There are good reasons for this, one is unity of culture compared to most
other countries in the world, and another is federalism to tide over the
differences. Things could change if say, cloning started happening and the
South couldn't handle it, or Trump became a dictator-for-life and
institutional means didn't stop him, but somebody would have to change their
way of life for secession to be seriously on the table again. Why would
California or Texas break away today? Internal economic dynamics are
beneficial enough to keep them in.
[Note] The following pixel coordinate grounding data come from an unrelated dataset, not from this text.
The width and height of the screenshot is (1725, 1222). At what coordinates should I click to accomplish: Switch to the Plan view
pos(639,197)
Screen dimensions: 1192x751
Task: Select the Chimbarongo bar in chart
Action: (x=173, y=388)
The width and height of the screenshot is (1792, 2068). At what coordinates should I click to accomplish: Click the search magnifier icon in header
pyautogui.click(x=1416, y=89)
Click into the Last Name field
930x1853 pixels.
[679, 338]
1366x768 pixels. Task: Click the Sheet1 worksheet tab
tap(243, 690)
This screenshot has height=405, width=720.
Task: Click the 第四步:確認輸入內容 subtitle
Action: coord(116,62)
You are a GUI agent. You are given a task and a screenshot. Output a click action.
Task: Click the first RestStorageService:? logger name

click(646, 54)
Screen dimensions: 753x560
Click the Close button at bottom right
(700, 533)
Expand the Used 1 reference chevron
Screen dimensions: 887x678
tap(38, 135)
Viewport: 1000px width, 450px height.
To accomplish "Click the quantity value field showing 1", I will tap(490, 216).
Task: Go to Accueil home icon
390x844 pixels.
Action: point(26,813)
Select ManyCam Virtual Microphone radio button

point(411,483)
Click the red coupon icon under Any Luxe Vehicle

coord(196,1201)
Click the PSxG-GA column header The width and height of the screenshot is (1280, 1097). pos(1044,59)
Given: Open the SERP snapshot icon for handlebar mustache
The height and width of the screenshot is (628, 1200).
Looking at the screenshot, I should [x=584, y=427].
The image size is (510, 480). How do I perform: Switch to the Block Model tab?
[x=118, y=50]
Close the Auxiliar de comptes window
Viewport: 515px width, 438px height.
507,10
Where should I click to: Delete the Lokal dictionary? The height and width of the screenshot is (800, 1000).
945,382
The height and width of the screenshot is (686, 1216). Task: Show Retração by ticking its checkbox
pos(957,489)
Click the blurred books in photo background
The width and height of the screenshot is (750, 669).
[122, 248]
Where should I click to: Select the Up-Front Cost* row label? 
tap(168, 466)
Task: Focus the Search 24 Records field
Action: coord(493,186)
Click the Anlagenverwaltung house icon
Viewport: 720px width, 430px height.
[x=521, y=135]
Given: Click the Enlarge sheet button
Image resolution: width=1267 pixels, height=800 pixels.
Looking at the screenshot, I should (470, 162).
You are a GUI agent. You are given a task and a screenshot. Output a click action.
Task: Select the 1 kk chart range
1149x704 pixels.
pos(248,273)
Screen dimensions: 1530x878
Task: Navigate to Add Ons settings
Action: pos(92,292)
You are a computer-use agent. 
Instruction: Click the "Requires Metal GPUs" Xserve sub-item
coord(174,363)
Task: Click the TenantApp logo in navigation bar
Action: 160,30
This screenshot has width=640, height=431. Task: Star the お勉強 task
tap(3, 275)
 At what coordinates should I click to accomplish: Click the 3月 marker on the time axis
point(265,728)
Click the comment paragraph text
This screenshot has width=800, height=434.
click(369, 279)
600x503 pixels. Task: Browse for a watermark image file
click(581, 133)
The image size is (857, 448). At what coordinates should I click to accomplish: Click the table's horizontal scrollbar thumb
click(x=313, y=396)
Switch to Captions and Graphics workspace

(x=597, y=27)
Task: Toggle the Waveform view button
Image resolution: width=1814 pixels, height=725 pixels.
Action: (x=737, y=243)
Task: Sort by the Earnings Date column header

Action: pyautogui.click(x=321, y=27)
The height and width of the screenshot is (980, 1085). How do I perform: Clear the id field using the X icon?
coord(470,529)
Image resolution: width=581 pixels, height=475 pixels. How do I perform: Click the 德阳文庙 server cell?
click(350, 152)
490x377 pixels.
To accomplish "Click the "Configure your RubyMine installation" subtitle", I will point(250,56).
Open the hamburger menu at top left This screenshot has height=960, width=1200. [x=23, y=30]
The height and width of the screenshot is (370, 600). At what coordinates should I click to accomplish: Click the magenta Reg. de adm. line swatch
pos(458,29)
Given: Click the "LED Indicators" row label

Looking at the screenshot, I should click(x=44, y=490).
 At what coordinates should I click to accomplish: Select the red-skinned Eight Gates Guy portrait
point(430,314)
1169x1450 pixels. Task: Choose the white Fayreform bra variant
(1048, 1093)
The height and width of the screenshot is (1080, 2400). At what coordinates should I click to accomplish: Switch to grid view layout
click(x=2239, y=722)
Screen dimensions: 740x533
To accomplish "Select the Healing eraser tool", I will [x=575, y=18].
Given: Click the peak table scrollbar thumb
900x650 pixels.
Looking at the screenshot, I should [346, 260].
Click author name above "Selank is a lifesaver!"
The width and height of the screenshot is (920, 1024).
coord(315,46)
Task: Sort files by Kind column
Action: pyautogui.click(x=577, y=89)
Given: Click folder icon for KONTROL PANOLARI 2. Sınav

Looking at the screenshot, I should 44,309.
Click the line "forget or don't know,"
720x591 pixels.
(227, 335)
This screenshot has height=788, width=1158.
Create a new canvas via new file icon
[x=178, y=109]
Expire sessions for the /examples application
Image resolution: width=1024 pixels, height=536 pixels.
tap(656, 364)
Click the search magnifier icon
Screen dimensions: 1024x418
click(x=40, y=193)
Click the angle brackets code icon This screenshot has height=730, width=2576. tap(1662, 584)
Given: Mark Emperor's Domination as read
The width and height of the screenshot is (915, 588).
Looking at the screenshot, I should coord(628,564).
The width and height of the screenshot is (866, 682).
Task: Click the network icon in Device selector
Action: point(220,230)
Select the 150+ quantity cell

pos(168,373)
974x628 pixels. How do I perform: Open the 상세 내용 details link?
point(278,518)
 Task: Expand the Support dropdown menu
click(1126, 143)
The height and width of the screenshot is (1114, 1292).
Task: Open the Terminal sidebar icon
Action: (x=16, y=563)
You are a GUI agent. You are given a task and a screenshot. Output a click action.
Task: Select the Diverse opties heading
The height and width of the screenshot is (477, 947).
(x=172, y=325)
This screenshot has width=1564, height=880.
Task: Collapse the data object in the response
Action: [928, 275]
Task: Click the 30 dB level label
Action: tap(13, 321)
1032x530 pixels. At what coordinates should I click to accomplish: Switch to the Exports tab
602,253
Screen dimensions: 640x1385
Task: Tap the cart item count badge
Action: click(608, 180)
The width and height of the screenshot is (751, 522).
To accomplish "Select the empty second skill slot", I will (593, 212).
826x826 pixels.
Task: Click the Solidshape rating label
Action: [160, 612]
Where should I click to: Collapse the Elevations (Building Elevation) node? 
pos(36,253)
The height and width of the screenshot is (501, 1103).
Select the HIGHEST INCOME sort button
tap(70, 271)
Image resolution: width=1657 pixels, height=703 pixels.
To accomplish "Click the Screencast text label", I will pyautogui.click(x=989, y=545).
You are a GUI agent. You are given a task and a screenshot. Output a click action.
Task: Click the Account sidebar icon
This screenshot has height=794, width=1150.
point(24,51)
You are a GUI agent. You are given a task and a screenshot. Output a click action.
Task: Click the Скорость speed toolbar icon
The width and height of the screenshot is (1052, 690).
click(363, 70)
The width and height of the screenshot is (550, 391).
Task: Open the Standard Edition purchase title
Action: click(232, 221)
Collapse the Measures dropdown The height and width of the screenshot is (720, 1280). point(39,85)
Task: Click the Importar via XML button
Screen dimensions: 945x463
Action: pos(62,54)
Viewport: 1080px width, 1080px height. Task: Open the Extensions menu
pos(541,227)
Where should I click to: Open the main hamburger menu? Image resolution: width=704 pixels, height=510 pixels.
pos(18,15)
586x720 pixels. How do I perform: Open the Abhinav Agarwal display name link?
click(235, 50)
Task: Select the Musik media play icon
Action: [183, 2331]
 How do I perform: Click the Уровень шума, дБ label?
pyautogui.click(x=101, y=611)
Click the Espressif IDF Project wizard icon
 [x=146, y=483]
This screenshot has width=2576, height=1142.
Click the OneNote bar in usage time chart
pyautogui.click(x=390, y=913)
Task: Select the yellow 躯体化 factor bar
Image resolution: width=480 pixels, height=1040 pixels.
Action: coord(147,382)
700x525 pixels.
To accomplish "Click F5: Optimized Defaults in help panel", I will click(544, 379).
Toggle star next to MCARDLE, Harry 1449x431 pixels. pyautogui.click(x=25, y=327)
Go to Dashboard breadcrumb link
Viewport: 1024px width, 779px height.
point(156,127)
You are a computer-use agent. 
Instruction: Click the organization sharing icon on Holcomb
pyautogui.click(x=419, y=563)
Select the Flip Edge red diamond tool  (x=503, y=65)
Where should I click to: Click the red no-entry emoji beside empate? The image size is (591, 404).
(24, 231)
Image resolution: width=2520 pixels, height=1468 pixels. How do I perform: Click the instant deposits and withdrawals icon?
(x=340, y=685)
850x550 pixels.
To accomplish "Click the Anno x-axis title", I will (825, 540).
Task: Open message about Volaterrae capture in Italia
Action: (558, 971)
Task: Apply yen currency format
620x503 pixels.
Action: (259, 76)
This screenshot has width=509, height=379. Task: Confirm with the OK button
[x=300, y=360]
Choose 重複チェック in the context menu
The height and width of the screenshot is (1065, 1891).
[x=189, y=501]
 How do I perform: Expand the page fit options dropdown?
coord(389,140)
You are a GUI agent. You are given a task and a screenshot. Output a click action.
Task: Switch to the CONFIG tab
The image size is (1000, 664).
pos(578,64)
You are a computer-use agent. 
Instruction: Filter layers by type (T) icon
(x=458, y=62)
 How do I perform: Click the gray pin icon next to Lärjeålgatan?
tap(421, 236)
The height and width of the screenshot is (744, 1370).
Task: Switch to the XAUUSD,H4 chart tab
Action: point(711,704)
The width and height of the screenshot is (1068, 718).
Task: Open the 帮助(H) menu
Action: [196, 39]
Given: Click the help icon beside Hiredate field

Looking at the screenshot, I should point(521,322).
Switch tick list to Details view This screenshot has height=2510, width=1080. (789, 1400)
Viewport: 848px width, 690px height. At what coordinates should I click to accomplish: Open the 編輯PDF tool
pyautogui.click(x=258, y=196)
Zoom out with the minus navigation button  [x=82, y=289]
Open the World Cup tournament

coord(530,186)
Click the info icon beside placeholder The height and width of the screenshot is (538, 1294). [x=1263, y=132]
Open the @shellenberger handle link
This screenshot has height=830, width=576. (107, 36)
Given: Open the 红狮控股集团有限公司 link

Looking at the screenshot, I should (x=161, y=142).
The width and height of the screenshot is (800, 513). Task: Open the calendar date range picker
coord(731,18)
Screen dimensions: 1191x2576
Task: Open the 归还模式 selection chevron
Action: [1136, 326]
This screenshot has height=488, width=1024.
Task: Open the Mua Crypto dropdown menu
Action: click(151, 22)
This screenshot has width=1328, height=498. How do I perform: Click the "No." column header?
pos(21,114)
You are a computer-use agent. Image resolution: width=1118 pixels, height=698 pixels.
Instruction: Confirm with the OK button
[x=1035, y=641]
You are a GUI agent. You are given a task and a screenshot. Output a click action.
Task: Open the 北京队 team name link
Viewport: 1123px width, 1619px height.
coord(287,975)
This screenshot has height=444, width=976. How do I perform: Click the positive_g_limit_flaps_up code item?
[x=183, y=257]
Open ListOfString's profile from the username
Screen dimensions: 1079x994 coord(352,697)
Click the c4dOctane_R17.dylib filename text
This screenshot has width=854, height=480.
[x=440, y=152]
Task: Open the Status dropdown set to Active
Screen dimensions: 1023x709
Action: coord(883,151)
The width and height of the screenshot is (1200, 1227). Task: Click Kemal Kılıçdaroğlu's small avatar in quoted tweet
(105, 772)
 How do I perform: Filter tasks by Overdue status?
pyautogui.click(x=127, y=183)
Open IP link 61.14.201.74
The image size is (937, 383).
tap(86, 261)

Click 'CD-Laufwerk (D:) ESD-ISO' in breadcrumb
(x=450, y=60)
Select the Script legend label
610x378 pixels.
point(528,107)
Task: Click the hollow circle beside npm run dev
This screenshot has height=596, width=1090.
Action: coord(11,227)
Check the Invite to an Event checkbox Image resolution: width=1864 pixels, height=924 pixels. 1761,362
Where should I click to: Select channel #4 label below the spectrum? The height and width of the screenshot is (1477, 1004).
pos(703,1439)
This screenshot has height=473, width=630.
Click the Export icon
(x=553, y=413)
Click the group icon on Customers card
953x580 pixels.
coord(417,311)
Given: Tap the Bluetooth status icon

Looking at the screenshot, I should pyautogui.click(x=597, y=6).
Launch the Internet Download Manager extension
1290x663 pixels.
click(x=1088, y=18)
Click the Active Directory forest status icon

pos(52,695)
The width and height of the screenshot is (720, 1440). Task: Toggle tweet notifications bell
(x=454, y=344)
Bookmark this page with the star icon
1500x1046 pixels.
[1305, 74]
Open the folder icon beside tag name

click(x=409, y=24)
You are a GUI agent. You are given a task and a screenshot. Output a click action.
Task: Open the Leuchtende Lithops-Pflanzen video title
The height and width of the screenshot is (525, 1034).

Things like language differences that might
break apart other centralized countries simply aren't issues (some localities
print their official stuff in Spanish, Vietnamese, whatever, others don't;
ethnic radio stations and TV stations exist if you want to have them, nobody
cares; you can incorporate your own cities if there are enough of "you" living
together, whatever "you" are, and you can elect one of your own as mayor, it's
a big country). During the Civil War there was still a strong notion of
states' rights, today there is not and the country is a lot more similar than
different.

Also Texas _was_ independent. It chose to _join_ and wasn't forced in. Texas
seceding is just a joke. There is a lot to be said for a country built on
strong institutional legitimacy (even the re-organized South after the Civil
War was re-admitted state by state through local votes): people don't jump for
the exits at the first sign of trouble.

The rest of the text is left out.